### The task
Copy out the records starting at the line containing "Screen dimensions: 1456x819" and ending at the line containing "pyautogui.click(x=23, y=203)", both lines included, without changing anything.

### Exercise materials
= = =
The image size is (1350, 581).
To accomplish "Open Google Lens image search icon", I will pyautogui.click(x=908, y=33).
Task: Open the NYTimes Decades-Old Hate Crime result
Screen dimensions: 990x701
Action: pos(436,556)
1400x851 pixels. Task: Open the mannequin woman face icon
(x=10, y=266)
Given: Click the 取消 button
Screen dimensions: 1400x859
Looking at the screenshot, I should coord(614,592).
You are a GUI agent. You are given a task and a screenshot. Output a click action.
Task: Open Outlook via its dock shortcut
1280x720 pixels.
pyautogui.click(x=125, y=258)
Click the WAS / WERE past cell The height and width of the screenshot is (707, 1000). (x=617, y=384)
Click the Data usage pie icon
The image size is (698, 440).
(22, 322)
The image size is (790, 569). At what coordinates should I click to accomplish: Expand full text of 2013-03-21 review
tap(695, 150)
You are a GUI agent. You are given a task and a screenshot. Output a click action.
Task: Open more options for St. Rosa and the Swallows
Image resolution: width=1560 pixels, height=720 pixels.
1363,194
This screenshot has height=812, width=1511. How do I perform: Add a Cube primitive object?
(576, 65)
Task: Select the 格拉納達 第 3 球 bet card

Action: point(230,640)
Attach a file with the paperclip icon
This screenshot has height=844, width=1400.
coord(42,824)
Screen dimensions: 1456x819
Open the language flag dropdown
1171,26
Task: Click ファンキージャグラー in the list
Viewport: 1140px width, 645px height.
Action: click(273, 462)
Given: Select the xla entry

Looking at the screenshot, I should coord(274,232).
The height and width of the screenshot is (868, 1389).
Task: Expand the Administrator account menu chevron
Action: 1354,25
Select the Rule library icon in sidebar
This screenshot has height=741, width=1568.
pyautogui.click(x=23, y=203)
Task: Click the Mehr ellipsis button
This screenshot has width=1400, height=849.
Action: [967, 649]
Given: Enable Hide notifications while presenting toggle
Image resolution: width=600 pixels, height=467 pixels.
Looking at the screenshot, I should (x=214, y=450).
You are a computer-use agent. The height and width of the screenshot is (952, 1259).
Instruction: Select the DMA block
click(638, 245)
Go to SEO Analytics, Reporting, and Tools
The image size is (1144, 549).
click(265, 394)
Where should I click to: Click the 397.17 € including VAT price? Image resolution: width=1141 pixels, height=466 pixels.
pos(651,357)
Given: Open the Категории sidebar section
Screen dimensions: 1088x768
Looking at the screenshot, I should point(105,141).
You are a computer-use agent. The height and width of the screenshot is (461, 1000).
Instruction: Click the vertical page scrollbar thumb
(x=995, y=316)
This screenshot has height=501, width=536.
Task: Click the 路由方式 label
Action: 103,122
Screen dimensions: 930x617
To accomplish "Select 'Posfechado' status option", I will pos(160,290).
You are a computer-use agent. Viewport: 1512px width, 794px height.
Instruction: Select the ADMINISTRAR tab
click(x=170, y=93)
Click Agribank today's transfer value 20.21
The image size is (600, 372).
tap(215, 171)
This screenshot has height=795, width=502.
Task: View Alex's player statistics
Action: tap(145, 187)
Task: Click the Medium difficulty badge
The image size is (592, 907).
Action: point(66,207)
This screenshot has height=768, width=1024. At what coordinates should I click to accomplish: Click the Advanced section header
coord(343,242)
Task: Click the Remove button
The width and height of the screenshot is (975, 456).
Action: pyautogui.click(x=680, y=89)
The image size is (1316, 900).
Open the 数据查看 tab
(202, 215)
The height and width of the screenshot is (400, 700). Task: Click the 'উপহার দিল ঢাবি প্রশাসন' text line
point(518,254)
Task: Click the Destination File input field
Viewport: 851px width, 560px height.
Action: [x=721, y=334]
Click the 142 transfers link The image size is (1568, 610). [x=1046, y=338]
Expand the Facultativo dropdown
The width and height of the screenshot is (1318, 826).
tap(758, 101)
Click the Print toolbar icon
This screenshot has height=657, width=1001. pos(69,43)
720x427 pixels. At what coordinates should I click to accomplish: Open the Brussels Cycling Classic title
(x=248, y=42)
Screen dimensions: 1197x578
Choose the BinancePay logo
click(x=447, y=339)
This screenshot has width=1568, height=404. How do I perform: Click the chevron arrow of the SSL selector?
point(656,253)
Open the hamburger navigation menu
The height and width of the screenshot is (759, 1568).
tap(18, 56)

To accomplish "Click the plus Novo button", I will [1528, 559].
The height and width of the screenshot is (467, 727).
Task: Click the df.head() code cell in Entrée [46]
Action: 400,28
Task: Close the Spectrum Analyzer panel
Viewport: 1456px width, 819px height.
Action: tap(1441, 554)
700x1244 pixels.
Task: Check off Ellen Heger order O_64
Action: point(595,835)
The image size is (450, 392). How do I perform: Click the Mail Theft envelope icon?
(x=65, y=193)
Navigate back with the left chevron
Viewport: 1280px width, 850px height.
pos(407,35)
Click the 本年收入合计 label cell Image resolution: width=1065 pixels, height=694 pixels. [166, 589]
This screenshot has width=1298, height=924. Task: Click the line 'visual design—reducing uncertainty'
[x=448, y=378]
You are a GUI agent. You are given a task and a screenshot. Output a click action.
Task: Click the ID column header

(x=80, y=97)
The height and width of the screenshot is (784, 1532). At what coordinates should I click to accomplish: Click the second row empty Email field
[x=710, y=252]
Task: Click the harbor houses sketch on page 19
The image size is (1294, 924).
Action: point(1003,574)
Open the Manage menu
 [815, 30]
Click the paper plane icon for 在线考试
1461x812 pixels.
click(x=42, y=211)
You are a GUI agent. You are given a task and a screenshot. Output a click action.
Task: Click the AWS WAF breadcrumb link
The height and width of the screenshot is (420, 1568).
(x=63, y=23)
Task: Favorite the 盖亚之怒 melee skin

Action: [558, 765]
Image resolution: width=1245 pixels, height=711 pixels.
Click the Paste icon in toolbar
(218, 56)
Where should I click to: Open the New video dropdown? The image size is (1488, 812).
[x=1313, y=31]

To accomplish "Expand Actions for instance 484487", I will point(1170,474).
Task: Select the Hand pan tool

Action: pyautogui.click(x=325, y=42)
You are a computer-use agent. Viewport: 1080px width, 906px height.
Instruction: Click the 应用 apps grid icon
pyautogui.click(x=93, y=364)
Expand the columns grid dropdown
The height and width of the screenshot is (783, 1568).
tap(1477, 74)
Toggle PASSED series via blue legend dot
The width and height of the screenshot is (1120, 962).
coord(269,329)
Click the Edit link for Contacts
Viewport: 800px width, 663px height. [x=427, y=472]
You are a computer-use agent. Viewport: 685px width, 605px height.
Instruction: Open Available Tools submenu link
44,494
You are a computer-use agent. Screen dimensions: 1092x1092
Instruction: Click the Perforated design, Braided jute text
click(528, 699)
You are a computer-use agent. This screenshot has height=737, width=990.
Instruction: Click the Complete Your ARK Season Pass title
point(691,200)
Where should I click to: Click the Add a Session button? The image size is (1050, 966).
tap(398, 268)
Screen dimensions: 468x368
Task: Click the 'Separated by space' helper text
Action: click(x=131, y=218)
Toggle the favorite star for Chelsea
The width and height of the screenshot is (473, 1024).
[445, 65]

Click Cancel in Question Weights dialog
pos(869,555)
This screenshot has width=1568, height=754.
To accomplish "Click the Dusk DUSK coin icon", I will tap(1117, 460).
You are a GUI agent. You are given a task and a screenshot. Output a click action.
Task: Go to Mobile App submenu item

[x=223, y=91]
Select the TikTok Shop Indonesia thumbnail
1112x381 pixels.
= = =
### Answer to this exercise
Screen dimensions: 1456x819
Open the language flag dropdown
1171,26
Task: Click ファンキージャグラー in the list
Viewport: 1140px width, 645px height.
Action: click(273, 462)
Given: Select the xla entry

Looking at the screenshot, I should coord(274,232).
The height and width of the screenshot is (868, 1389).
Task: Expand the Administrator account menu chevron
Action: 1354,25
Select the Rule library icon in sidebar
This screenshot has height=741, width=1568.
pyautogui.click(x=23, y=203)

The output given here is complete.